In Trustworthy Online Controller Experiments I came across this quote, referring to a ratio metric $M = \frac{X}{Y}$, which states that:
Because $X$ and $Y$ are jointly bivariate normal in the limit, $M$, as the ratio of the two averages, is also normally distributed.
That’s only partially true. According to https://en.wikipedia.org/wiki/Ratio_distribution, the ratio of two uncorrelated noncentral normal variables $X = N(\mu_X, \sigma_X^2)$ and $Y = N(\mu_Y, \sigma_Y^2)$ has mean $\mu_X / \mu_Y$ and variance approximately $\frac{\mu_X^2}{\mu_Y^2}\left( \frac{\sigma_X^2}{\mu_X^2} + \frac{\sigma_Y^2}{\mu_Y^2} \right)$. The article implies that this is true when $Y$ is unlikely to assume negative values, say $\mu_Y > 3 \sigma_Y$.
As always, the best way to believe something is to see it yourself. Let’s generate some uncorrelated normal variables far from 0 and their ratio:
ux = 100
sdx = 2
uy = 50
sdy = 0.5
X <- rnorm(1000, mean = ux, sd = sdx)
Y <- rnorm(1000, mean = uy, sd = sdy)
Z <- X / Y
Their ratio looks normal enough:
hist(Z)
Which is confirmed by a q-q plot:
qqnorm(Z)
What about the mean and variance?
mean(Z)
[1] 1.998794
ux / uy
[1] 2
var(Z)
[1] 0.001783404
ux^2 / uy^2 * (sdx^2 / ux^2 + sdy^2 / uy^2)
[1] 0.002
Both the mean and variance are very close to their theoretical values.

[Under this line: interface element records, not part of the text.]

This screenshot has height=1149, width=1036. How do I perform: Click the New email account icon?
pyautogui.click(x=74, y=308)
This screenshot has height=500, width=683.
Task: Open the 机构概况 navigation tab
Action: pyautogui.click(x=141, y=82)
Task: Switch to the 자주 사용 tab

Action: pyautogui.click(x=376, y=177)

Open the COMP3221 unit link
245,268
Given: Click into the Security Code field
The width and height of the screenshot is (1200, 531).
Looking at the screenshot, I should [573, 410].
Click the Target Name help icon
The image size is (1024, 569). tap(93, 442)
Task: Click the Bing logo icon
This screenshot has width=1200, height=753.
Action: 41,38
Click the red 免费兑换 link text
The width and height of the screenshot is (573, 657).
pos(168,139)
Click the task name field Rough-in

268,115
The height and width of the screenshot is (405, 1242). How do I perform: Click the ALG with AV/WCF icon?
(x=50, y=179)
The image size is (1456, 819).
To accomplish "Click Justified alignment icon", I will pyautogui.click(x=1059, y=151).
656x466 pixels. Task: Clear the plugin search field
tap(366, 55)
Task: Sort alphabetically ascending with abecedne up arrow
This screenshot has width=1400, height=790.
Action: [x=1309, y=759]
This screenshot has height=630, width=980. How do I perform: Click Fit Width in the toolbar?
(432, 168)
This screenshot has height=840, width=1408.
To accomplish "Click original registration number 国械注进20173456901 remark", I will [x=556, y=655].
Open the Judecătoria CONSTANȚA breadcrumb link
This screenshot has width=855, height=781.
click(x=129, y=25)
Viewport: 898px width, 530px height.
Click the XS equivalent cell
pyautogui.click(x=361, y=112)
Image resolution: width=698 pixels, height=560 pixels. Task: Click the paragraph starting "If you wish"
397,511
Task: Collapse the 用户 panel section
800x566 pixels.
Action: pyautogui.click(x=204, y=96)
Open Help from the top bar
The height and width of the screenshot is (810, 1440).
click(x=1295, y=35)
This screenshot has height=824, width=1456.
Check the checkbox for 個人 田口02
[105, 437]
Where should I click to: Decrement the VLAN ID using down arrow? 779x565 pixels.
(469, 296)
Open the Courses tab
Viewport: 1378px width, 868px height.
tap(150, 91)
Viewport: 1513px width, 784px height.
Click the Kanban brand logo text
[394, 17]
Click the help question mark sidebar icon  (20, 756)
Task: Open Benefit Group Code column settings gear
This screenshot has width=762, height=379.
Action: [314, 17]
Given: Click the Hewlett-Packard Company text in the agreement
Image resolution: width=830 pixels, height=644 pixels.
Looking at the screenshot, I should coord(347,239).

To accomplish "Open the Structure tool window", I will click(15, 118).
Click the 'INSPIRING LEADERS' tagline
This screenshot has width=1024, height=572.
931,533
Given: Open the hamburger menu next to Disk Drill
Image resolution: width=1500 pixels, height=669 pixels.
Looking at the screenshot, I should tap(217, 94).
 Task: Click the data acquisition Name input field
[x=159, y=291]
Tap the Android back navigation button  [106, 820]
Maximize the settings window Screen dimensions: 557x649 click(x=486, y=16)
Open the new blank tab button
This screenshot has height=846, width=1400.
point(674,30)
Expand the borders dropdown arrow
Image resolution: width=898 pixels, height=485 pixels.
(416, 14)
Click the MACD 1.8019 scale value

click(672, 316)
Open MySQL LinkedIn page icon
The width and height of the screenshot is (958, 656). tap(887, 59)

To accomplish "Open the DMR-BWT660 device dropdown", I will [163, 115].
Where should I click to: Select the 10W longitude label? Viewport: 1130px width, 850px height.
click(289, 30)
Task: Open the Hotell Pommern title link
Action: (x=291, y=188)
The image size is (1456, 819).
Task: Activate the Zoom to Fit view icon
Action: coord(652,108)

But what happens now when the denominator $Y$ has a mean close to 0?
ux = 100
sdx = 2
uy = 10
sdy = 2
X <- rnorm(1000, mean = ux, sd = sdx)
Y <- rnorm(1000, mean = uy, sd = sdy)
Z <- X / Y
Hard to call the resulting ratio normally distributed:
hist(Z)
Which is also clear with a q-q plot:
qqnorm(Z)
In other words, it is generally true that ratio metrics where the denominator is far from 0 will also be close enough to a normal distribution for practical purposes. But when the denominator’s mean is, say, closer than 5 sigmas from 0 that assumption breaks down.
4 thoughts on “Is The Ratio of Normal Variables Normal?”
Comments are closed.
Interesting and also quite convincing. However, how often does one come across a ratio of two uncorrelated normal variables, especially if the denominator has a mean close to zero? Any practical solutions for the dilemma?
OK… but this isn’t sufficient either. Set the denominator to a mean of 0 and SD of 0.05 or something. It will get normal again. What you’re seeing is the artifact of very large ratios that can occur when the denominator can be close to 0. But if they’re all close to 0 then it is normally distributed.
Actually, to follow that up, another telling example us making the denominator round(rnorm(1000), 1) and then remove all infinite outcomes. The results becomes normal again. So, if you have values that are very small and expected to be very close to 0 and they all are which would typically be the case, then the ratio result will be normally distributed. And, if you have values that can include 0 but tend to be larger then the ratio will also be normal when values are rounded to a reasonable level and, you of course, ignore actual /0 values.